Recently Dr. Yu Xue’s group, at the Huazhong University of Science and Technology in Wuhan, China, developed a database designated as Eukaryotic Writers, Erasers and Readers protein of Histone Acetylation and Methylation system Database (WERAM). WERAM is a comprehensive database containing integrated information on the writers, erasers, and readers of histone acetylation and methylation. Namely writers are the enzymes that catalyze acetylation and methylation, the erasers are the enzymes that remove these marks, and the readers are proteins that recognize and interact with these acetylated and methylated sites. This database comprises integrated nucleotide and protein information on ~20,000 acetylation and methylation regulators (writers, erasers and readers) in 148 eukaryotic species.

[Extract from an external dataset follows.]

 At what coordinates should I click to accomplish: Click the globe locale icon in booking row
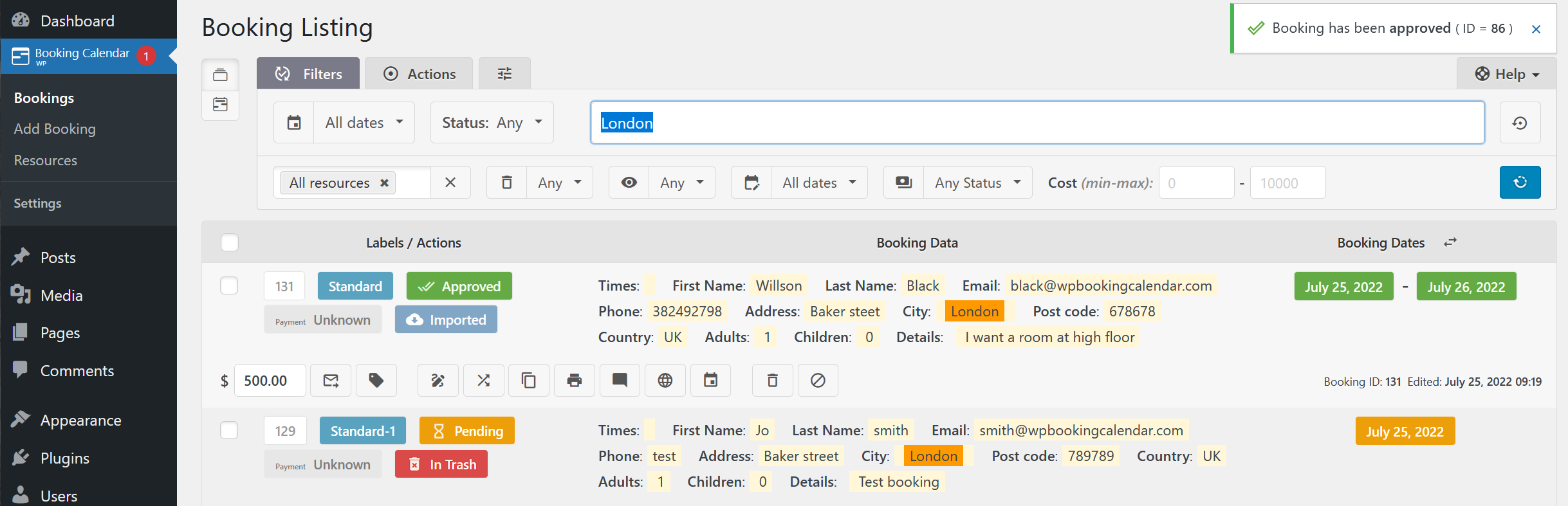pos(665,381)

Xue Y, et al., started their project by searching the scientific literature published since 2011 onward. From here, they manually curated 248 acetylation regulators and 336 methylation regulators, for a total of 584 experimentally identified acetylation and methylation regulators in 8 species (H. sapiens, M. musculus, R. norvegicus, D. melanogaster, C. elegans, A. thaliana, S. pombe, and S. cerevisiae). They also gathered approximately 900 site-specific histone-histone regulator relations in the 8 species. Their protein domain information was assessed through the UniProt database.
“We developed the WERAM database mainly using three proteome databases,” explained Dr. Xue, “including Ensembl for human and animals, Ensembl Plants, and Ensembl Fungi. These databases were well organized to provide non-redundant data sets of nucleotide and protein sequences.”
Based on experimental evidence, the acetylation regulators were classified into 15 families: 8 histone acetyltransferase (HAT), 5 histone deacetylase (HDAC), and 2 acetyl-reader families. Whereas the methylation regulators were classified into 32 families: 10 histone methyltransferase (HMT), 8 histone demethylase (HDM) and 14 methyl-reader families.
Besides the experimentally identified regulators, they aligned the catalytic domain sequences of different members of a family, and constructed Hidden Markov models (HMMs) to computationally predict and identify other histone regulators genome-wide. They developed HMM profiles for 13 acetylation families and for 30 methylation families. For the 4 families without HMM profiles, they performed searches based on orthology. Altogether, they identified and integrated 20,033 histone regulators, comprising 1337 HATs, 2504 HDACs, 3901 acetyl-readers, 4409 HMTs, 1610 HDMs, and 10949 methyl-readers, from 148 eukaryotic species. These 148 eukaryotic species include 68 animals, 39 plants and 41 fungi.
This comprehensive tool can be accessed freely at WERAM. Researchers can search this user-friendly database by species or by classification to obtain information on nucleotide and protein sequences. For example, if interested in SET1, an HMT enzyme, in “browse by classification”, select “histone methylation”, then pick “HMT”, followed by “SET1”, and the user is able to see family information across 148 eukaryotic organisms. There are other existing databases for histone modifications and regulators, including HHMD, HIstome, dbHiMo, and HistoneDB, however these have mainly focused on humans or fungi. To the best of our knowledge, this is the first integrative database for acetylation and methylation regulators in a wide range of eukaryotes.
Dr. Xue shared with us that their future plans for expansion of the database include “adding multiple layers of information for integrated data [such as] genomic variations, gene expression, epigenetic data, protein expression, post-translational modifications, and associated diseases if available.”
The members of this group have also developed other tools, some of which include information on non-histone proteins as well, such as GPS-PAIL for predicting acetyltransferase-specific acetylation sites, for which they also collected several hundreds of acetylation sites in non-histone proteins, and GPS-MSP to distinguish different types of methylation modifications in proteins.
Referring to the implications of WERAM, Dr. Xue says that “WERAM provides a comprehensive resource for histone regulators and site-specific modifications. Using the WERAM database, site-specific modification antibodies can be developed for ChIP-Seq analysis to demonstrate the functional impact of histone modifications. Also, some other technologies, such as Cas9, can be used to fuse with histone regulators, to regulate gene expression in a precise manner.”